Clearly, people became happier after seeing the happy pictures. This
can also be verified easily using a paired samples t-test, which
shows that the “before” scores are significantly lower than the
“after” scores (*p* < .005).

However, the graph isn't that nice. We don't want to see individual participants. We'd rather see two average scores ("before" and "after") and a measure of the variability. So what we can do is create a graph with error bars that reflect the 95% confidence interval (i.e., the average of the population is 95% certain to fall within the depicted range):

As you can see, the error bars are very large and show a huge overlap! If there is that much variation, how can it be that the difference between “before” and “after” is so highly significant? The reason is that the we are only interested in whether participants have become happier or not. We are not interested at all in how happy the participants were to begin with. All participants became happier and therefore our t-test showed a significant difference between “before” and “after”. But there is a lot of variation in how happy the participants were to begin with. This doesn't affect our statistics, but it does blow up the error bars.

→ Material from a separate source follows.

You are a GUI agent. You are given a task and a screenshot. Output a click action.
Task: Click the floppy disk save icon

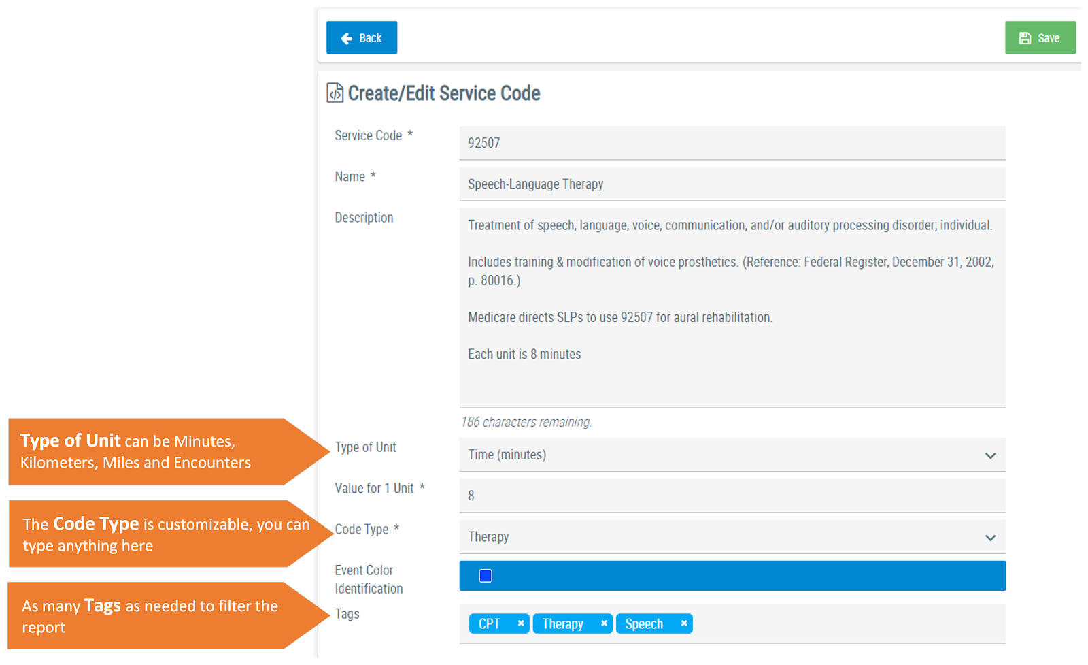click(x=1025, y=37)
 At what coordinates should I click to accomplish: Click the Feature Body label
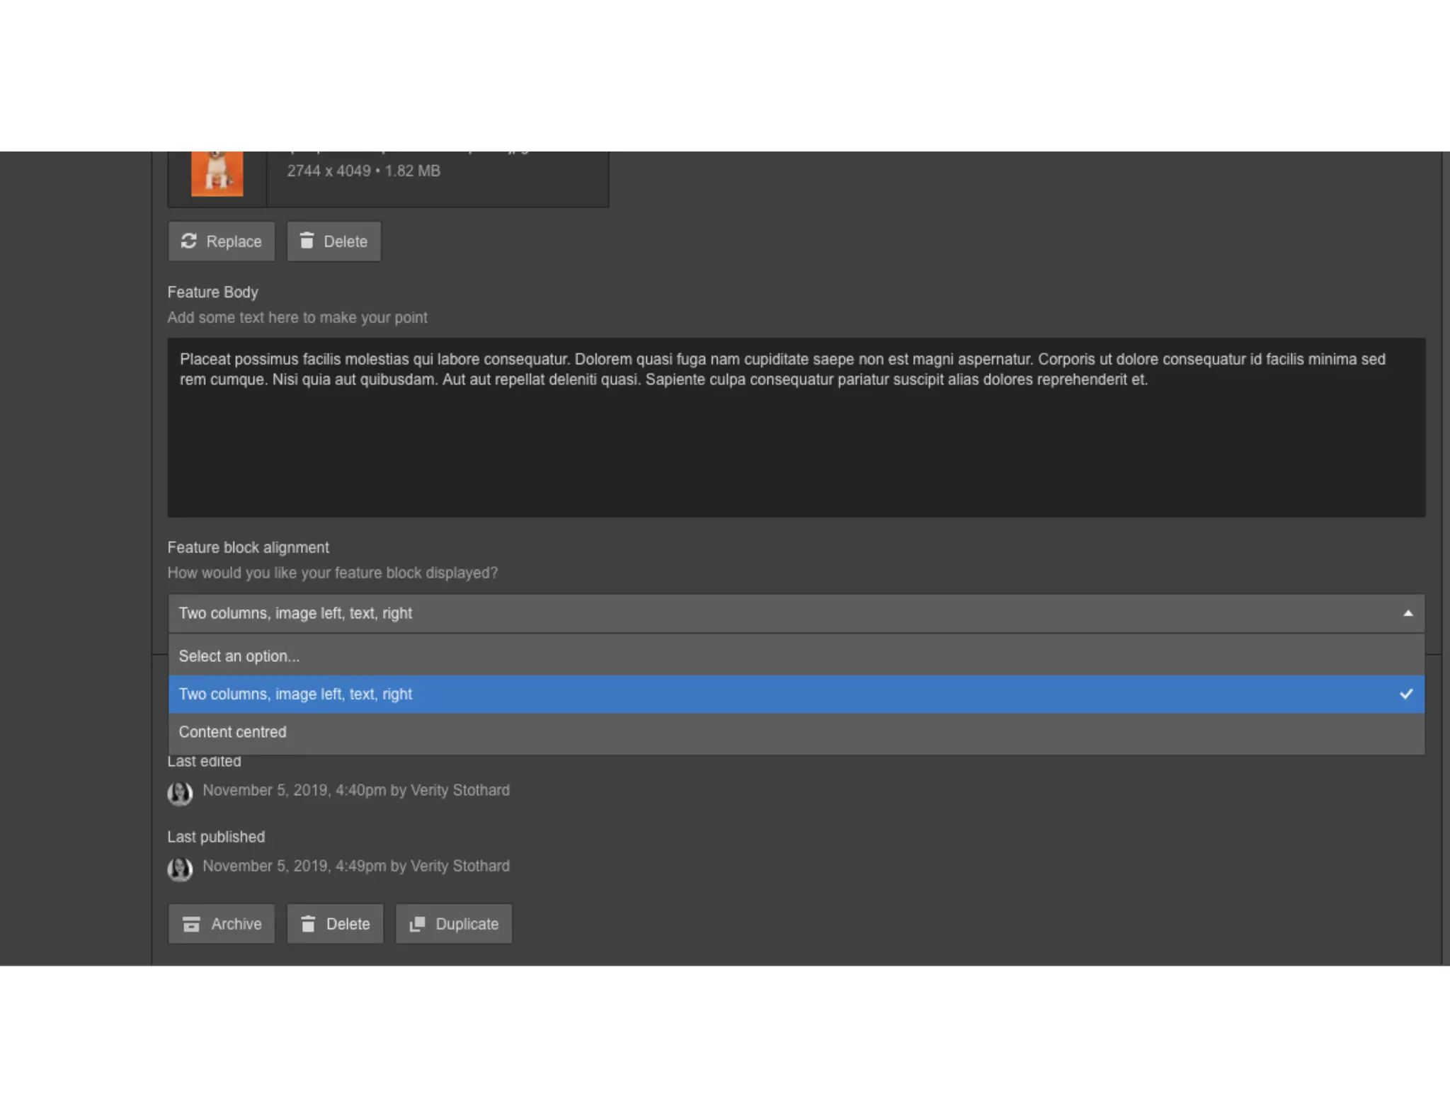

Phrased differently, the trouble arises because we use “between
subject” error bars in a “within subject” design. Phrased
differently yet again, we are interested in *comparing each
participant to itself*, but we have plotted error bars that
reflect the difference *between the participants*.

## How to remove “between-subject variability”

Luckily, there is a really straightforward solution, described by Cousineau (2005). This solution entails “removing the between-subject variability”, or, simply put, making sure that all participants have the same average. As you can see in the table below, the average happiness (of “before” and “after”) of the six participants differs quite a bit. This is what messes up our error bars.

Subject Before After Subject average

Richard 2 5 3.5

Sebastiaan 1 2 1.5

Lotje 8 9 8.5

Jan 3 6 4.5

Daniel 7 9 8

Lisette 3 5 4

Grand average 5

In order to remove the between-subject variability, we simply subtract the subject average from each observation, and add the grand average (i.e., the average of all the cells):

new value = old value – subject average + grand average

So Richard's “before” score becomes 2 – 3.5 + 5 = 3.5. Easy right? By clever copy-pasting in your favorite spreadsheet you can perform this calculation quickly for all the cells. After performing this “normalization” procedure, we get the following table:

Subject Before After Subject average

Richard 3.5 6.5 5

Sebastiaan 4.5 5.5 5

Lotje 4.5 5.5 5

Jan 3.5 6.5 5

Daniel 4 6 5

Lisette 4 6 5

Grand average 5

## How to create within-subject error bars

If you use a software package, such as SPSS or R, that creates error bars for you, you can now simply input your normalized data to get nice within-subject error bars. Please note that you should use the normalized data only for visualization purposes, not to do any statistics!

However, if you want some more control you can delve a little deeper and calculate the size of the within-subject error bars yourself. The size of the 95% within-subject error bars is simply determined by:

95% CI error bar size = 1.96 * standard error

standard error = standard deviation / square root of the number of participants

Let's apply this to our data:

Subject Before After Subject average

Richard 3.5 6.5 5

Sebastiaan 4.5 5.5 5

Lotje 4.5 5.5 5

Jan 3.5 6.5 5

Daniel 4 6 5

Lisette 4 6 5

Std.dev. 0.45 0.45

SE 0.18 0.18 (= Std.dev. / sqrt(6))

Error bars 0.36 0.36 (= 1.96 * SE; size of 95% CI error bars)

Grand average 5

The resulting graph looks like this:

Now the error bars are small, as they should be given the highly significant difference between "before" and "after". Nice!

## A nice tool for creating graphs

I often use Gnumeric to create graphs. The nice thing about
Gnumeric is that it gives you lots of control over your graphs. And it also
allows you to easily add error bars. You can get Gnumeric for free here: http://projects.gnome.org/gnumeric/downloads.shtml

## References

Cousineau, D. (2005). Confidence intervals in within-subject designs: A simpler solution to Loftus and Masson’s method. *Tutorial in Quantitative Methods for Psychology, 1*(1), 4–45. [PDF: Open Access]